# WHAT THIS TASK INVOLVES:
When the line with "Image resolution: width=812" turns up below, begin repeating exactly, and carry on through the line with "Instruction: Click the Undo arrow in toolbar"; no pictures go into the copy.

# GIVEN RECORDS:
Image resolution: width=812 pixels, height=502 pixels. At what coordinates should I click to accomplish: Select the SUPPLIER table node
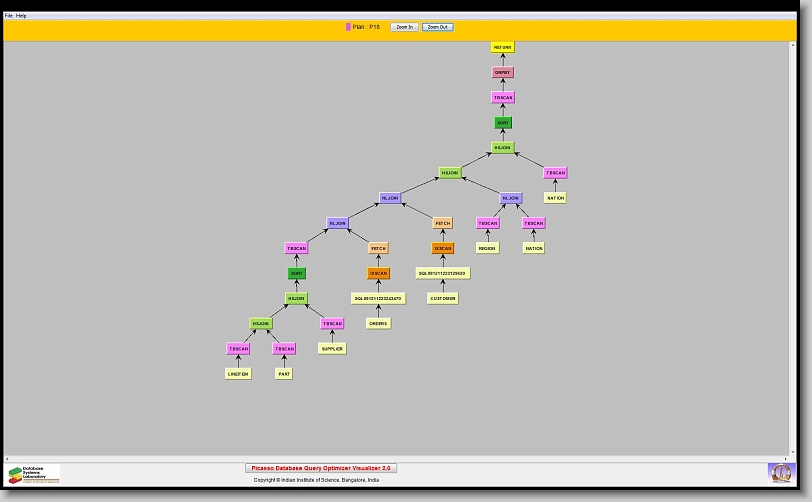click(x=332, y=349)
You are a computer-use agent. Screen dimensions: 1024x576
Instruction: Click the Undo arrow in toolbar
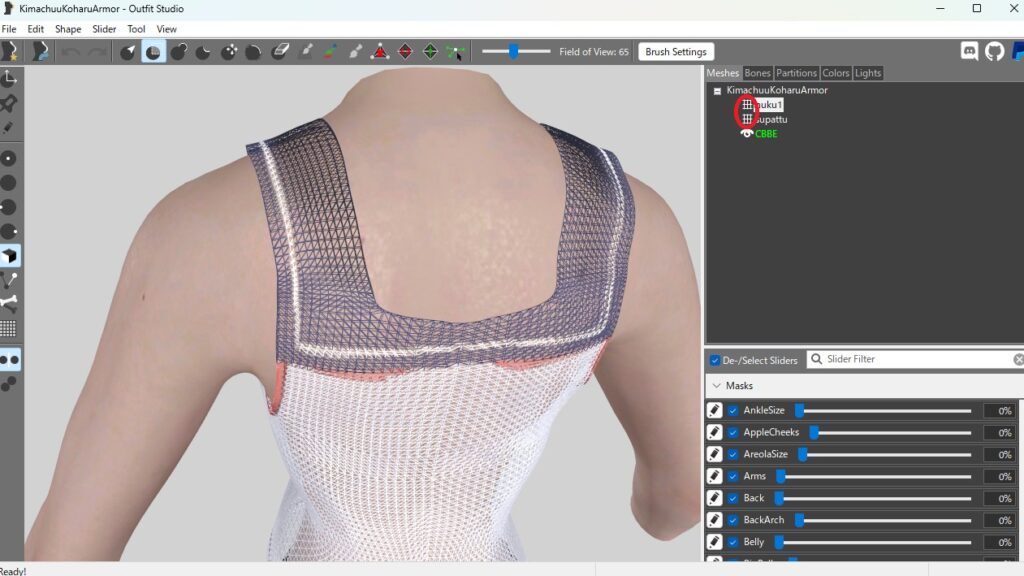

==

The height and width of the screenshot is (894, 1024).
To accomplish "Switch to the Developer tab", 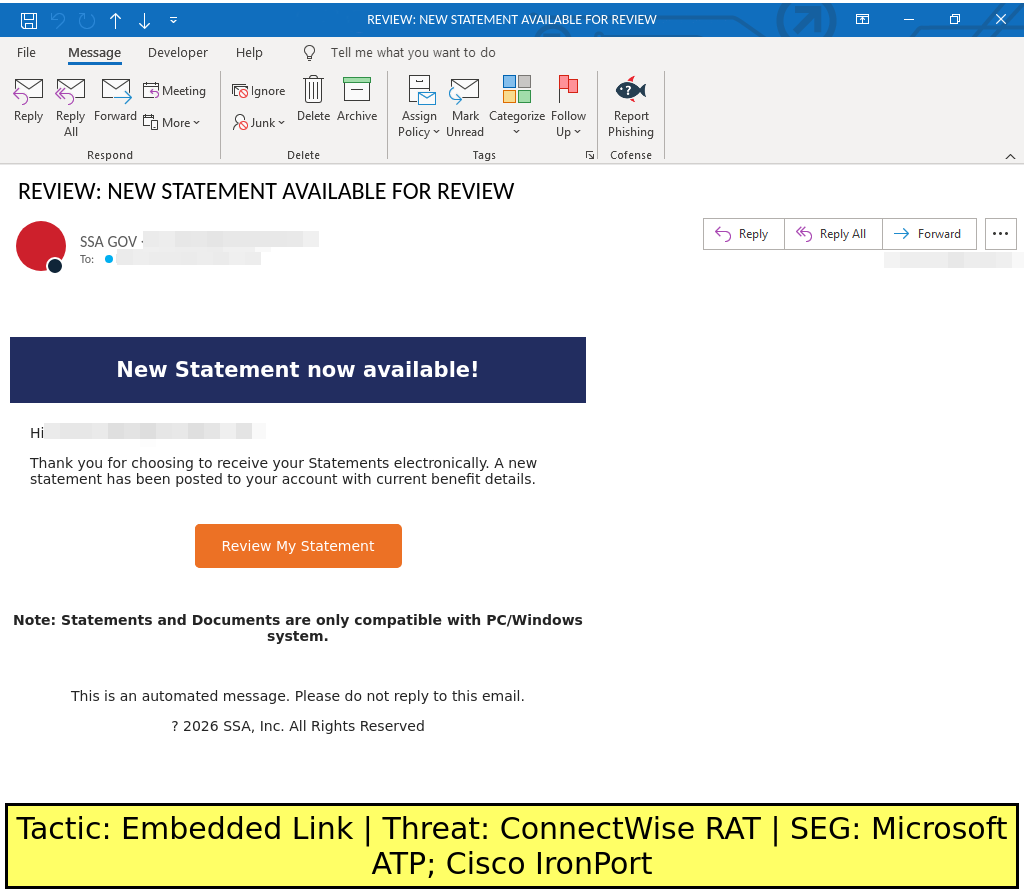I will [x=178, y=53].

==

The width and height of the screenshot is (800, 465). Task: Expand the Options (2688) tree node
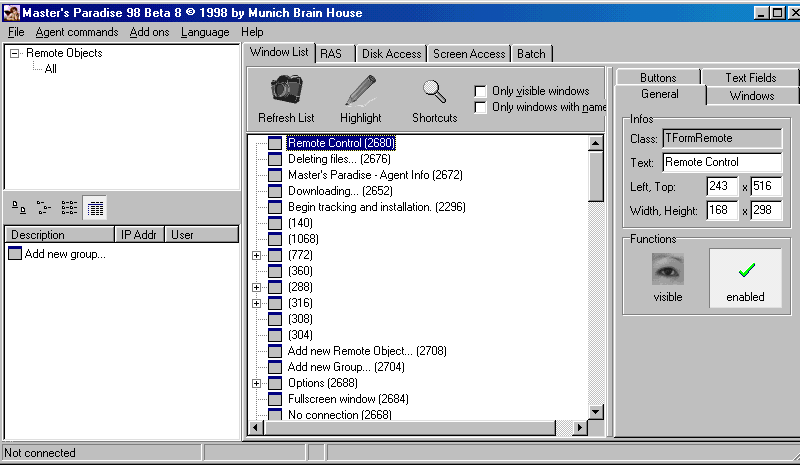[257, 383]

# EXERCISE RESPONSE:
Image resolution: width=812 pixels, height=502 pixels. At what coordinates should I click to accomplish: Select the SUPPLIER table node
click(x=332, y=349)
You are a computer-use agent. Screen dimensions: 1024x576
Instruction: Click the Undo arrow in toolbar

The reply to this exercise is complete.